“It is too little to think about,” he declared.
“So you kept it for some use of your own,” she said with evil suggestion. She knew to a penny what he earned and while he signed all the checks she studied the checkbook and could foresee the balance at the end of every month. She had never seen any notice of the deposit of rent funds from China.
“I buy a few books,” he said gently.
“If that is all, then certainly you can give our children so little a sum,” she retorted. “I will write and tell them that you will do so and they can show the letter to Uncle Tao.”

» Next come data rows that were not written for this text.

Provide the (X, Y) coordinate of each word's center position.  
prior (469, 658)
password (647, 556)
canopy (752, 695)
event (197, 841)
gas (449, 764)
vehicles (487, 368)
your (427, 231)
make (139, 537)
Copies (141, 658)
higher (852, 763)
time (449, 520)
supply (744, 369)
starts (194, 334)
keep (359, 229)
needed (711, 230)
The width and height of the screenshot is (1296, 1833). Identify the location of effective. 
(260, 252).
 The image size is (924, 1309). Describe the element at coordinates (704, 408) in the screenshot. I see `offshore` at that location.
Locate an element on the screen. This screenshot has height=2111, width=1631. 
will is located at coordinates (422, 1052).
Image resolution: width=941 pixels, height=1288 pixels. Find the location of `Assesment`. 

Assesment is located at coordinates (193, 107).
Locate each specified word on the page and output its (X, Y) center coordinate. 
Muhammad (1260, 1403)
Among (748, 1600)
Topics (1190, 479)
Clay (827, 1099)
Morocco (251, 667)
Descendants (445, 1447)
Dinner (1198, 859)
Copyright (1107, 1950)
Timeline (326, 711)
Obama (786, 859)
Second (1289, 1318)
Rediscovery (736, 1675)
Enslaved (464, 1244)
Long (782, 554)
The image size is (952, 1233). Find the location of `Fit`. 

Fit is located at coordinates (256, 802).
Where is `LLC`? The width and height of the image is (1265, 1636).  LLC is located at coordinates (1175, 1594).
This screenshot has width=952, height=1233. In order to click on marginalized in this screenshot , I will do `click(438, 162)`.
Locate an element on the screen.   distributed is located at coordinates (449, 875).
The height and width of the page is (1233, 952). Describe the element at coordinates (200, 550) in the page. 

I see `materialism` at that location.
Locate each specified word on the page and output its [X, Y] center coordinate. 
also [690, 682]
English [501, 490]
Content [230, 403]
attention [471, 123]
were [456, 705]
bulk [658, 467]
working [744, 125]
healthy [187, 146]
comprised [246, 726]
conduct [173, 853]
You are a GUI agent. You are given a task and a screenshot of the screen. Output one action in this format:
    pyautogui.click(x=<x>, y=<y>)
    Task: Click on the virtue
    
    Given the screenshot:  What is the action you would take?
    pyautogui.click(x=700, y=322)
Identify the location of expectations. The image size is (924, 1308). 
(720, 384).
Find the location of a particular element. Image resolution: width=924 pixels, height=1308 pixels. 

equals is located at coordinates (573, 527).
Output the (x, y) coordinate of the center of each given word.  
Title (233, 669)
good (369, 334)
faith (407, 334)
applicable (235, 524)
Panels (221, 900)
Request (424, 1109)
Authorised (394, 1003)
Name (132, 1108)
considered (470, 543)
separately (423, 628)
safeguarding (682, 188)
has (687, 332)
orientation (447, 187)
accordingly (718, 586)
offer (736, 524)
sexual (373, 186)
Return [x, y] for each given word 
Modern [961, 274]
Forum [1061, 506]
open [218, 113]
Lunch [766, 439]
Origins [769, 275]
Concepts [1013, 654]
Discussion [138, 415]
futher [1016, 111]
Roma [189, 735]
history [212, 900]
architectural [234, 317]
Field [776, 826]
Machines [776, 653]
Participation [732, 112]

“Uncle Tao will scarcely accept your letter,” Dr. Liang reminded her.
She immediately went into tears, and this destroyed his peace. “You know I cannot do the work which supports you, let me say, as well as myself, if you cry and make the house miserable,” he told her.
“Let me go home!” she sobbed.
The scene proceeded according to old pattern, and the end of it was that Dr. Liang sat down and wrote a letter to James, which he was to show to Uncle Tao, asking that the rent funds be given to his son. “I have been stirred by my daughter’s letter,” Dr. Liang wrote. “She tells me that the village needs repairs and so on. I make my contribution thus to our ancestral family. Let the land keep its own.”
Mrs. Liang did not wholly approve this way of putting it. “I hope Uncle Tao does not think that you mean for him to keep the money,” she said, taking the letter.
But Dr. Liang would not change what he had written. It sounded too well.
Nevertheless the whole transaction made him melancholy. He went into his study and shut the door and sat down in a deep leather chair and held his head in his hands. He felt harried and confused. His privacy was invaded. He was vaguely ashamed that his children had seen the village as he was sure it must be now. All these years since his childhood had passed doubtless without any repairs being made. Centuries had passed over the village and each had left its mark. No one had made improvements. As young men in the Liang family grew up they had simply gone away if they did not like the village and its ways, even as he himself had gone away. The ones who had stayed were the ones like Uncle Tao, who, although they belonged to the gentry, were very little above the coarse peasants. Those peasants! How he despised them in his heart! Stubborn, strong, fearing no one, there was none to control them. His own parents had been afraid of them. He remembered his mother pleading with his father to allow the peasants lower rents and larger sharing of the harvest, lest in their anger they come against the Liang house and destroy it. Such things did happen in other ancestral villages. Were the landlords firm in maintaining their just dues, the peasants could and did willfully come against them with hoes and mallets and clubs and axes and while they seldom killed anyone, they would break valuable furniture and slash silken bedding and rip satin curtains and hack and hew walls and beams. Once this had happened even in the Liang family and he could still remember that when he was a little boy his own paternal grandmother had paused on the way home from the funeral of an old cousin, and she had pointed with two delicate fingers to a deep ditch beside the Liang burying ground.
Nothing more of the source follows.